Starting with the first line, output the data exactly through to the end.
----
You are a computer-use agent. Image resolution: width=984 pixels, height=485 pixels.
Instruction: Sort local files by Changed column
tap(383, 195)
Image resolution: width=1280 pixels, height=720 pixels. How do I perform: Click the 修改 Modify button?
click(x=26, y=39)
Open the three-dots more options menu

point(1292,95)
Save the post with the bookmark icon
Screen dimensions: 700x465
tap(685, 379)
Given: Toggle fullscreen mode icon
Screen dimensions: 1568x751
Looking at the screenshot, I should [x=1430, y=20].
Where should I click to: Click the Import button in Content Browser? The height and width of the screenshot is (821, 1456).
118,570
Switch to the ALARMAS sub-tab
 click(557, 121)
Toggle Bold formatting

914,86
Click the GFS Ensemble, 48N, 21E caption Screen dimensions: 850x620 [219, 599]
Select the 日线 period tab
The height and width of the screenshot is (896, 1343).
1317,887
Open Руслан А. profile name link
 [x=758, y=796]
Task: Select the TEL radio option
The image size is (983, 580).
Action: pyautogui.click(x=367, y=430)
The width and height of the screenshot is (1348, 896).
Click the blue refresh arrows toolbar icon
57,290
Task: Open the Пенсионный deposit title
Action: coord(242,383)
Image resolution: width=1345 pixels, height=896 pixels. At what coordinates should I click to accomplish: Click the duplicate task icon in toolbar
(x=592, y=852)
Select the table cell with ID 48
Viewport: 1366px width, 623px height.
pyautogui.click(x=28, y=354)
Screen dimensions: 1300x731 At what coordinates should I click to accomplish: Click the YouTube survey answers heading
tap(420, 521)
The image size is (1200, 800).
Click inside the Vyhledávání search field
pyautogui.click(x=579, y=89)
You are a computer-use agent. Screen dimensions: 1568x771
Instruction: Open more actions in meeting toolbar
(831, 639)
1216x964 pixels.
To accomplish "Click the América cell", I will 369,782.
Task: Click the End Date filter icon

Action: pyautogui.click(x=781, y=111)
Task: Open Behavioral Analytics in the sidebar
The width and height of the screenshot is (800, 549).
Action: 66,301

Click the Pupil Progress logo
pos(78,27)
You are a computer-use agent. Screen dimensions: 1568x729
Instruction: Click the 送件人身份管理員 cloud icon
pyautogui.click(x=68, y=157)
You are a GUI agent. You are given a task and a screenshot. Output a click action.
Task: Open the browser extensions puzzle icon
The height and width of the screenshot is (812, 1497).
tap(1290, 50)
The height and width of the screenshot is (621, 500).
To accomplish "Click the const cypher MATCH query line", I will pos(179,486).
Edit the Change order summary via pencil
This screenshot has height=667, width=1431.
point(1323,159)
----
◆ Task solution:
You are a computer-use agent. Image resolution: width=984 pixels, height=485 pixels.
Instruction: Sort local files by Changed column
tap(383, 195)
Image resolution: width=1280 pixels, height=720 pixels. How do I perform: Click the 修改 Modify button?
click(x=26, y=39)
Open the three-dots more options menu

point(1292,95)
Save the post with the bookmark icon
Screen dimensions: 700x465
tap(685, 379)
Given: Toggle fullscreen mode icon
Screen dimensions: 1568x751
Looking at the screenshot, I should [x=1430, y=20].
Where should I click to: Click the Import button in Content Browser? The height and width of the screenshot is (821, 1456).
118,570
Switch to the ALARMAS sub-tab
 click(557, 121)
Toggle Bold formatting

914,86
Click the GFS Ensemble, 48N, 21E caption Screen dimensions: 850x620 [219, 599]
Select the 日线 period tab
The height and width of the screenshot is (896, 1343).
1317,887
Open Руслан А. profile name link
 [x=758, y=796]
Task: Select the TEL radio option
The image size is (983, 580).
Action: pyautogui.click(x=367, y=430)
The width and height of the screenshot is (1348, 896).
Click the blue refresh arrows toolbar icon
57,290
Task: Open the Пенсионный deposit title
Action: coord(242,383)
Image resolution: width=1345 pixels, height=896 pixels. At what coordinates should I click to accomplish: Click the duplicate task icon in toolbar
(x=592, y=852)
Select the table cell with ID 48
Viewport: 1366px width, 623px height.
pyautogui.click(x=28, y=354)
Screen dimensions: 1300x731 At what coordinates should I click to accomplish: Click the YouTube survey answers heading
tap(420, 521)
The image size is (1200, 800).
Click inside the Vyhledávání search field
pyautogui.click(x=579, y=89)
You are a computer-use agent. Screen dimensions: 1568x771
Instruction: Open more actions in meeting toolbar
(831, 639)
1216x964 pixels.
To accomplish "Click the América cell", I will 369,782.
Task: Click the End Date filter icon

Action: pyautogui.click(x=781, y=111)
Task: Open Behavioral Analytics in the sidebar
The width and height of the screenshot is (800, 549).
Action: 66,301

Click the Pupil Progress logo
pos(78,27)
You are a computer-use agent. Screen dimensions: 1568x729
Instruction: Click the 送件人身份管理員 cloud icon
pyautogui.click(x=68, y=157)
You are a GUI agent. You are given a task and a screenshot. Output a click action.
Task: Open the browser extensions puzzle icon
The height and width of the screenshot is (812, 1497).
tap(1290, 50)
The height and width of the screenshot is (621, 500).
To accomplish "Click the const cypher MATCH query line", I will pos(179,486).
Edit the Change order summary via pencil
This screenshot has height=667, width=1431.
point(1323,159)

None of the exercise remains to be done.